A £3.3 million programme to fund partnerships between UK and African researchers has been launched by the Royal Society and the Leverhulme Trust.
The Leverhulme-Royal Society Africa Awards will provide funding for collaborations between scientists in the UK and Ghana and Tanzania for research "of significance for the wellbeing of Africa and its people".
The question of how best to enhance Africa's capacity for scientific research and help its countries find home-grown solutions to their problems is an enduring issue on the international science policy scene.
"We are all concerned about the fact that science and technology in Africa needs a lot of input from the rest of the world, but how to do that in a way that is going to be sustainable and effective (is the issue)," said Lorna Casselton, foreign secretary of the Royal Society.
Under the new scheme, which is designed to help at grassroots level, researchers at UK universities will submit bids to work on projects with researchers at Ghanaian or Tanzanian universities.
The research needs to be "directed and relevant" to Ghana, Tanzania or Africa as a whole and must take place primarily in one of the two countries, although there is scope for African researchers to come to the UK for training.
"It has got to be relevant to Africa and needed by Africa," Professor Casselton said.
The programme also focuses on building "on the ground" capacity, such as research skills, within the countries' institutions.
"It is all very well to send promising young people to the UK, Europe or the US and have them trained, but of course they don't go home," she said.
The project builds on a Royal Society networking scheme, which provided small grants for 33 UK academics to visit Ghana and Tanzania to explore possibilities for joint working. It is also similar to a programme it runs to encourage partnerships with South Africa.
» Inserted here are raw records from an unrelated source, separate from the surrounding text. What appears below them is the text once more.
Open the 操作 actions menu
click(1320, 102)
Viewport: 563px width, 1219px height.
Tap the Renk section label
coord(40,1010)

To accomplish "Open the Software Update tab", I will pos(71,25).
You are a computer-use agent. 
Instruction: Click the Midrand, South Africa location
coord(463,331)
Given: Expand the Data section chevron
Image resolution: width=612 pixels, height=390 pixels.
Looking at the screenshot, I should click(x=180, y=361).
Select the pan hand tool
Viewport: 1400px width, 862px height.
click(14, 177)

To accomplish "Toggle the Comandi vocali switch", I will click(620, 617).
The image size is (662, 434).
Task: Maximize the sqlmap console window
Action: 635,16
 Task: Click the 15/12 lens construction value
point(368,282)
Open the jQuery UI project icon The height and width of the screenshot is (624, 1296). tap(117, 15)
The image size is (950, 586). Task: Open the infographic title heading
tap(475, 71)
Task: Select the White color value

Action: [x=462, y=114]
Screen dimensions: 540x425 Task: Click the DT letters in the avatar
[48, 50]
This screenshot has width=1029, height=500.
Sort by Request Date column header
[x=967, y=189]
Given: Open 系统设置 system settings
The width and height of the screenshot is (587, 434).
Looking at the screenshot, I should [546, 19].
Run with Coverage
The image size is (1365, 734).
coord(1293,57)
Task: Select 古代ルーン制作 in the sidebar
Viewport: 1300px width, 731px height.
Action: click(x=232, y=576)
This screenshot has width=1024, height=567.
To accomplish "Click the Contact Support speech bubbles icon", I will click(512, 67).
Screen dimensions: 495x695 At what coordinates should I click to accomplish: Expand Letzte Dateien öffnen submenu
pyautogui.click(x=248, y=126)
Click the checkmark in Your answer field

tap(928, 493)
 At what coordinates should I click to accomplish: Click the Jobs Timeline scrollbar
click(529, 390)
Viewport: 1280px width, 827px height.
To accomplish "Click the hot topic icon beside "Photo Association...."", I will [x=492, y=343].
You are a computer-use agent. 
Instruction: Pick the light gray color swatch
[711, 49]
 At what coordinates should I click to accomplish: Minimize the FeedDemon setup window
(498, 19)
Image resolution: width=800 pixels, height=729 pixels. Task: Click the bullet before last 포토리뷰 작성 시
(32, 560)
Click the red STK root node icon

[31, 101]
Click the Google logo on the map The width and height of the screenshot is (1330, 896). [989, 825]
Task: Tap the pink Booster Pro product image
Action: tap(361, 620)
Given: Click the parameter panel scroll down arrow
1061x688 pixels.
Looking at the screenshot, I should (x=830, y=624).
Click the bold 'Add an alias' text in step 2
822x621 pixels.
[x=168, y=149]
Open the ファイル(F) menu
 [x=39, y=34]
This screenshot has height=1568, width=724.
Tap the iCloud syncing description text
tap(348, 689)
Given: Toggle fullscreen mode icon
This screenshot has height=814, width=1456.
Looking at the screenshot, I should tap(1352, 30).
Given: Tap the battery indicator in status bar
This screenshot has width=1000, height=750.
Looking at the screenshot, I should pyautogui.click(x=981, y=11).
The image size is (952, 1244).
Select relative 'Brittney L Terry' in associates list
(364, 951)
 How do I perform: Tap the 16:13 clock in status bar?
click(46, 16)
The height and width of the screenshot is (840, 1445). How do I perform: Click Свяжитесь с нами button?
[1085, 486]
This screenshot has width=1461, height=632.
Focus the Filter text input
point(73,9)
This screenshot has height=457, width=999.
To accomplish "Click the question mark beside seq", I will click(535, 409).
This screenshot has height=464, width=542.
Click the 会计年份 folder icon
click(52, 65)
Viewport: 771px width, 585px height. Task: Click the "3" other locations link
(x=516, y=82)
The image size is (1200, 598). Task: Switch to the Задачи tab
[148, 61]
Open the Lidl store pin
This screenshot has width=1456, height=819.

Through a series of workshops, the research priorities were developed by the Royal Society in conjunction with the national science academies of Ghana and Tanzania.
The funding, which comes from the Leverhulme Trust but is administered by the Royal Society, will be spread over three annual calls announced each October (the closing date for the current call is 28 January 2009). Six awards of up to £150,000 (£50,000 per year for up to three years) are expected to be made each year, covering research, equipment and travel costs.
Proposals should address one of five "national priority areas": agriculture (including animal health); water and sanitation; basic human health research (including medicinal chemistry); biodiversity (including medicinal plants and green chemistry); and energy (including renewable energy).
Professor Casselton stressed that although those who had received small grants under the initial scheme would be likely to apply for the new funding, the scheme was open to others. She added that the Royal Society hopes eventually to extend the programme to other countries.
The funding was welcomed by Matthew Luhanga, president of the Tanzania Academy of Sciences and former vice-chancellor of the University of Dar es Salaam.
"It will make a difference in that it will re-establish links with UK institutions and scientists within the UK (that we lost) after independence... to share experiences and knowledge.
"That is the only way you can advance and expect to develop either individually as a scientist or as an institution," he said.
He said he assumed that African scientists with a "good track record" would be involved in the Royal Society peer review for the scheme.
He added that the balance between pure and applied research was important. "The Royal Society's emphasis is on pure research rather than applied research. But we will see as we go along where the line will be drawn because what you may find is that a certain aspect of applied research is more relevant in Tanzania," he explained.
The programme was launched last week as part of the Royal Society's "Africa Week" celebrations, which included a meeting of leading African scientists and international science academies and the presentation of the £60,000 Pfizer Award to encourage medical research in sub-Saharan Africa.
The award was won by Enock Matovu, a scientist based at Uganda's Makerere University, for his research into drug resistance to the parasites that cause sleeping sickness. The work has already led to better use of drugs to tackle the disease.